◆ **EXERCISE AIM**
Reproduce the listing below word for word, omitting the pictures.

Screen-element location listing:
..........

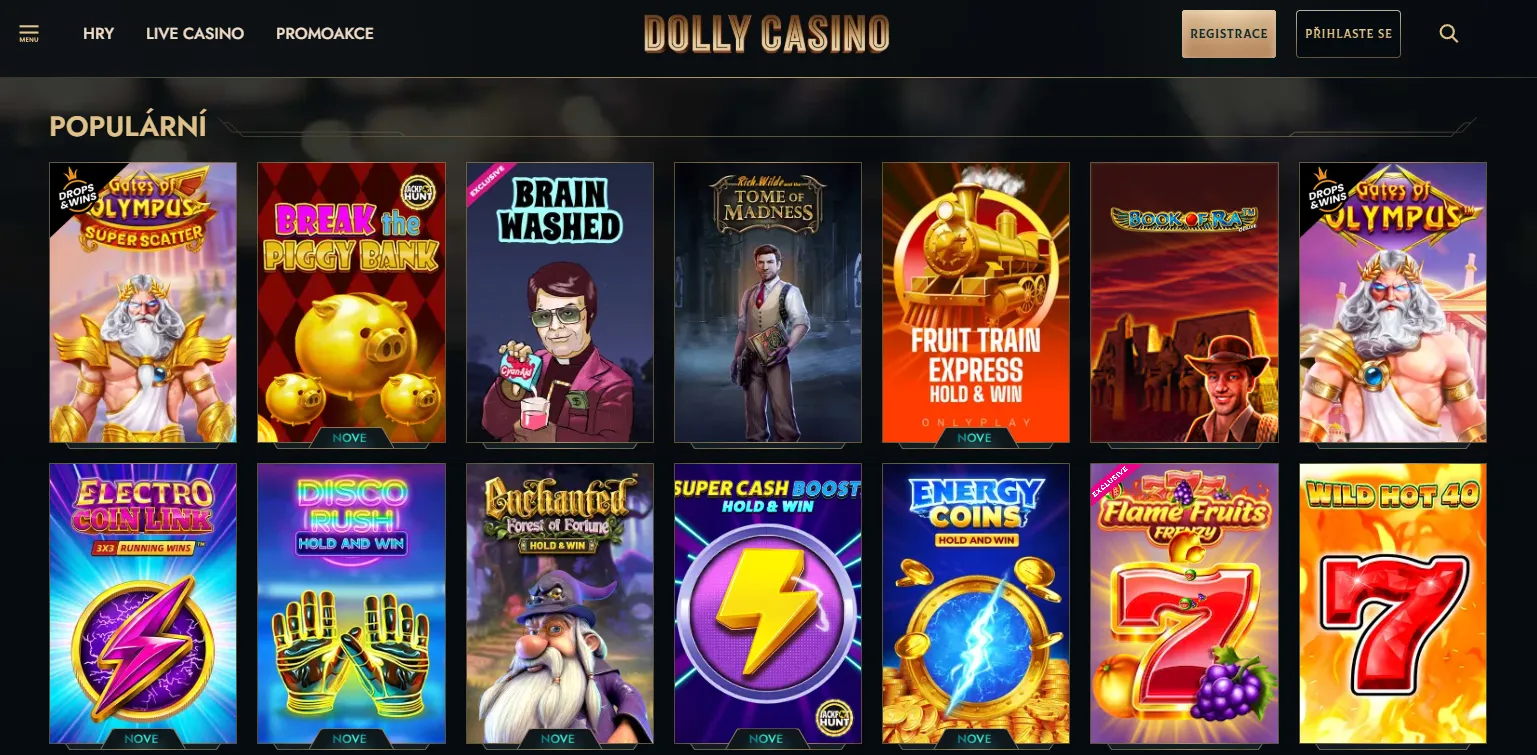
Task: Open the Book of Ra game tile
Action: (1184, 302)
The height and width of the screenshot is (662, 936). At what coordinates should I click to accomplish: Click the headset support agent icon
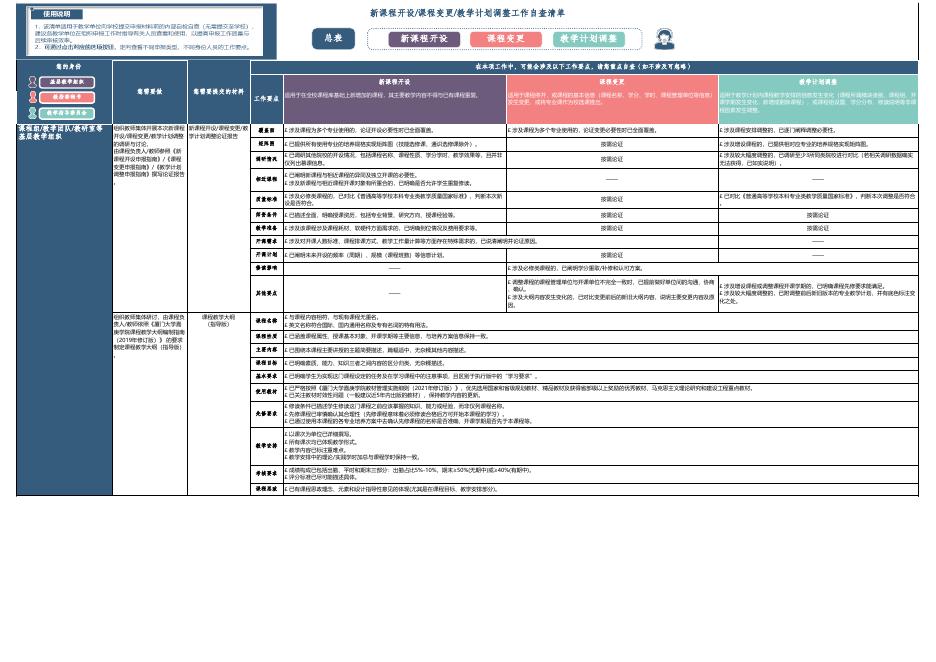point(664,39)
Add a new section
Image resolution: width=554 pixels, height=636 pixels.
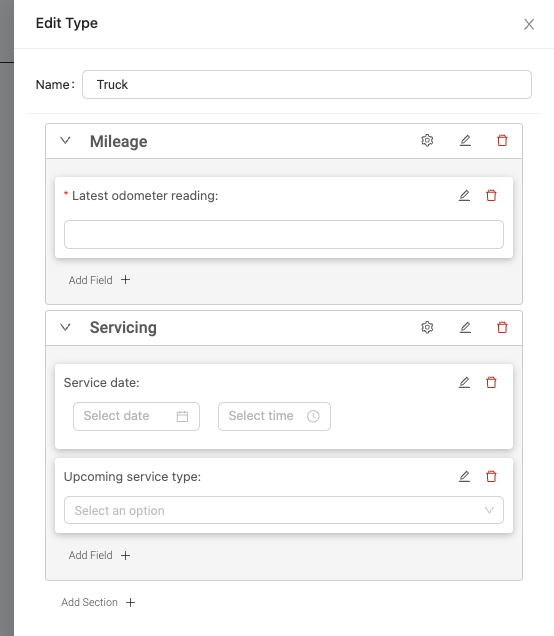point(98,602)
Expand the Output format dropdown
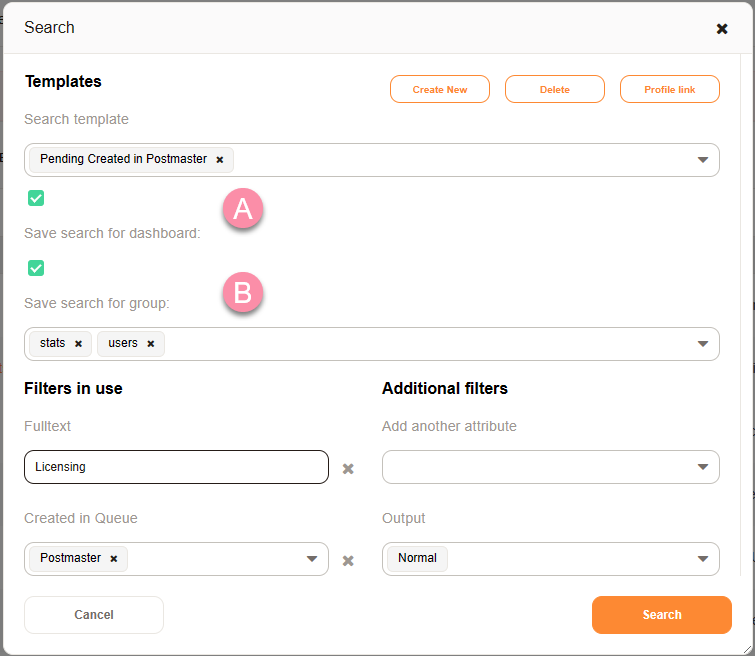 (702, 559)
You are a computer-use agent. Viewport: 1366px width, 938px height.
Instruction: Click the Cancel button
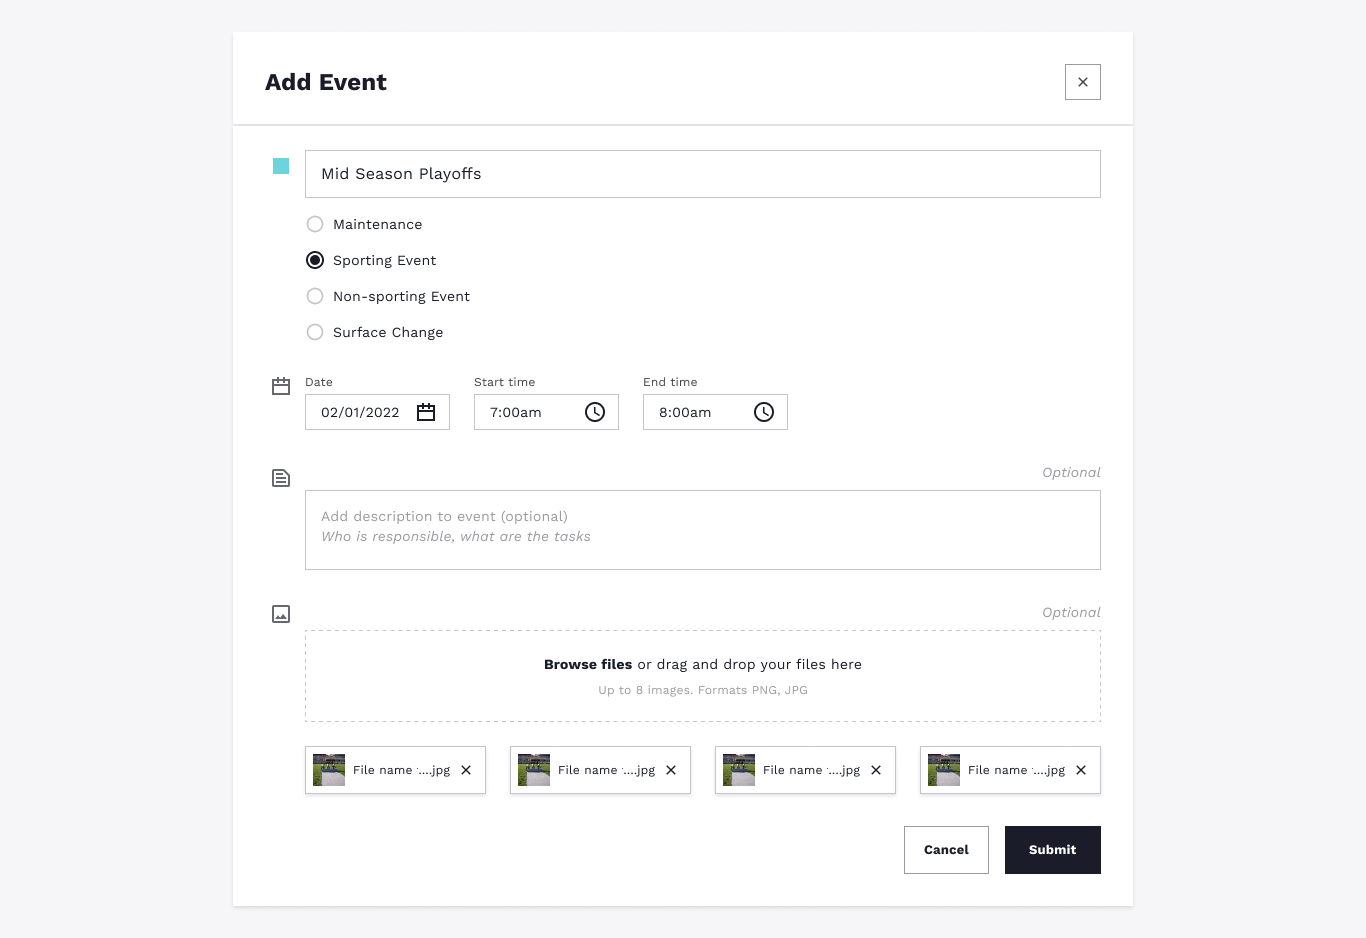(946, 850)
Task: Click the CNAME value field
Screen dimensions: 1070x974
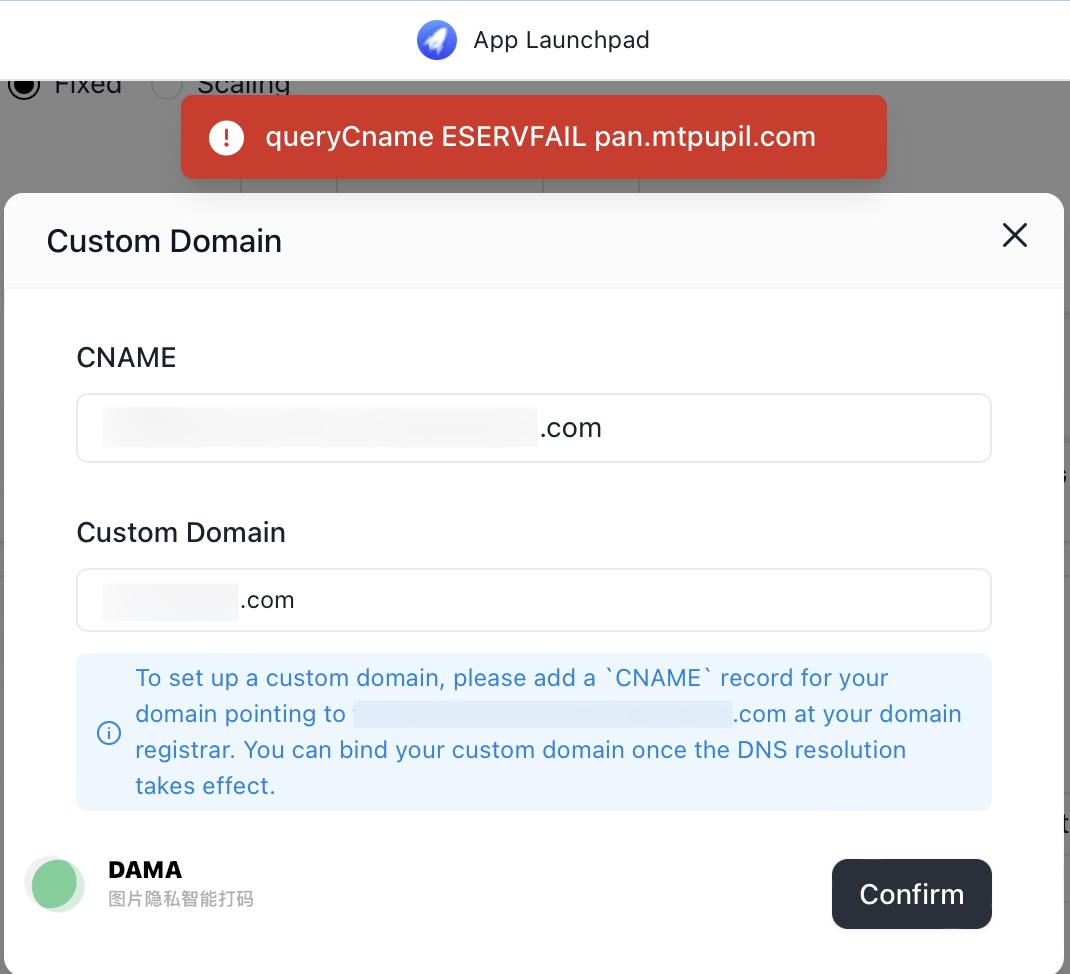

..........

◆ **TASK ANSWER**
Task: Open the Book of Ra game tile
Action: (1184, 302)
The height and width of the screenshot is (662, 936). At what coordinates should I click to accomplish: Click the headset support agent icon
point(664,39)
Add a new section
Image resolution: width=554 pixels, height=636 pixels.
point(98,602)
Expand the Output format dropdown
 (702, 559)
You are a computer-use agent. Viewport: 1366px width, 938px height.
Instruction: Click the Cancel button
(946, 850)
Task: Click the CNAME value field
Screen dimensions: 1070x974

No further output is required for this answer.